Look through the data below for the line with "Starten Sie noch heute (74, 83)" and the line with "Cloud Access Security Broker (CASB)", then output those two and all lines in between, exactly as written.

> [RECORDS FOR PROCESSING]:
=== Begin Enclosure ===

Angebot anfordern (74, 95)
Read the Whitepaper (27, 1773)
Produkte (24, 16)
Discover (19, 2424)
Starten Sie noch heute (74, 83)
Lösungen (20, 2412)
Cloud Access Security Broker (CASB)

=== End Enclosure ===
=== Begin Enclosure ===

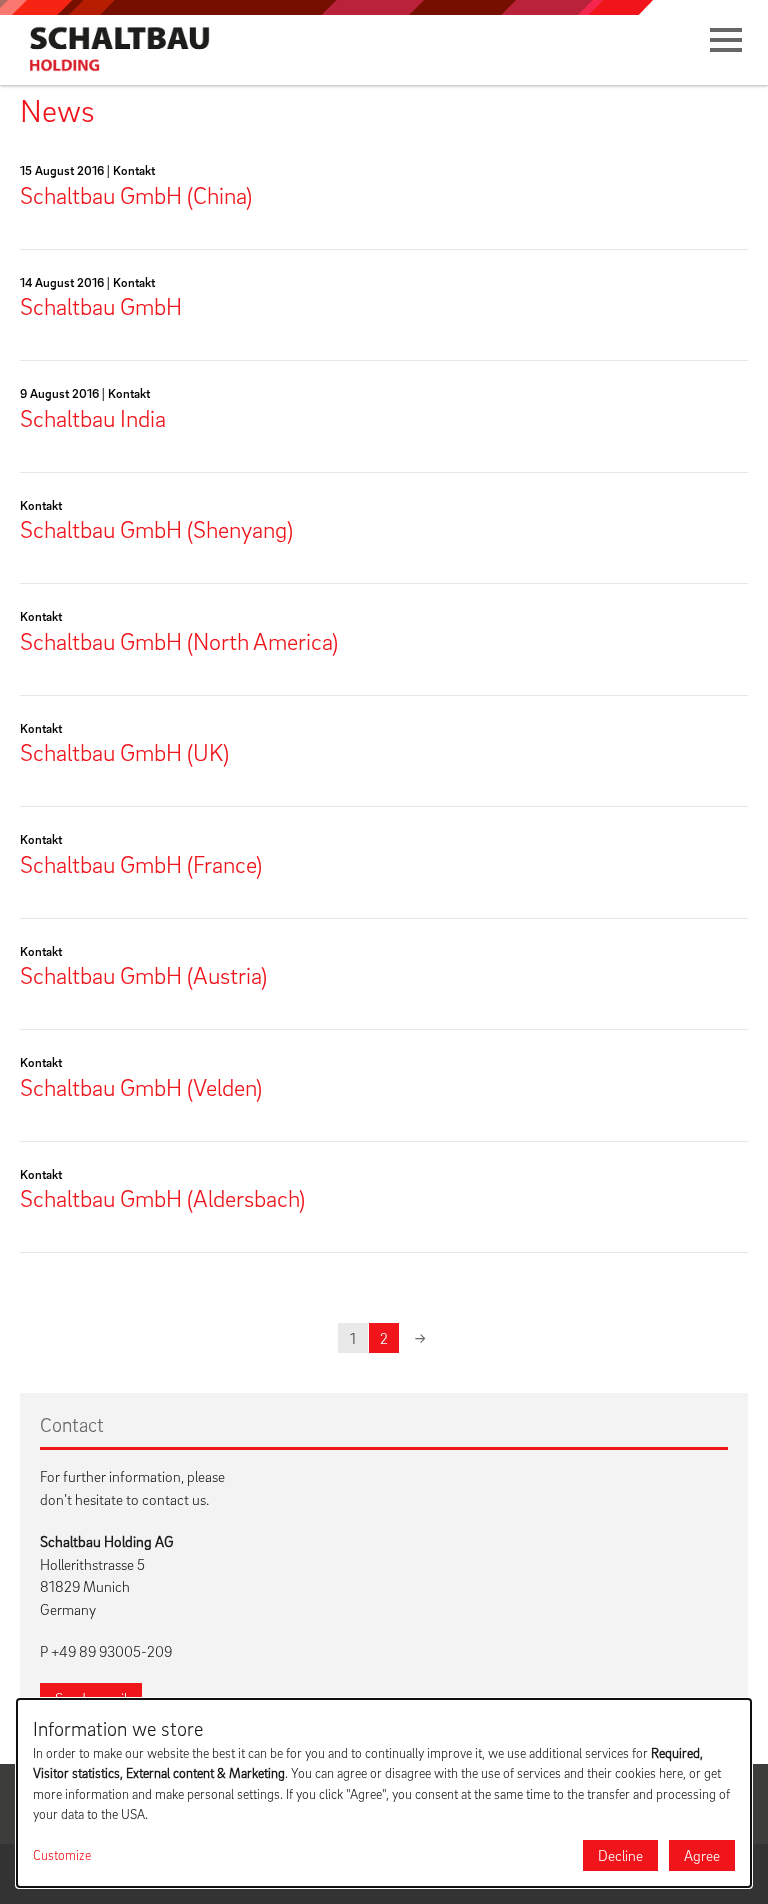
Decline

=== End Enclosure ===

> [TASK ANSWER]:
Starten Sie noch heute (74, 83)
Lösungen (20, 2412)
Cloud Access Security Broker (CASB)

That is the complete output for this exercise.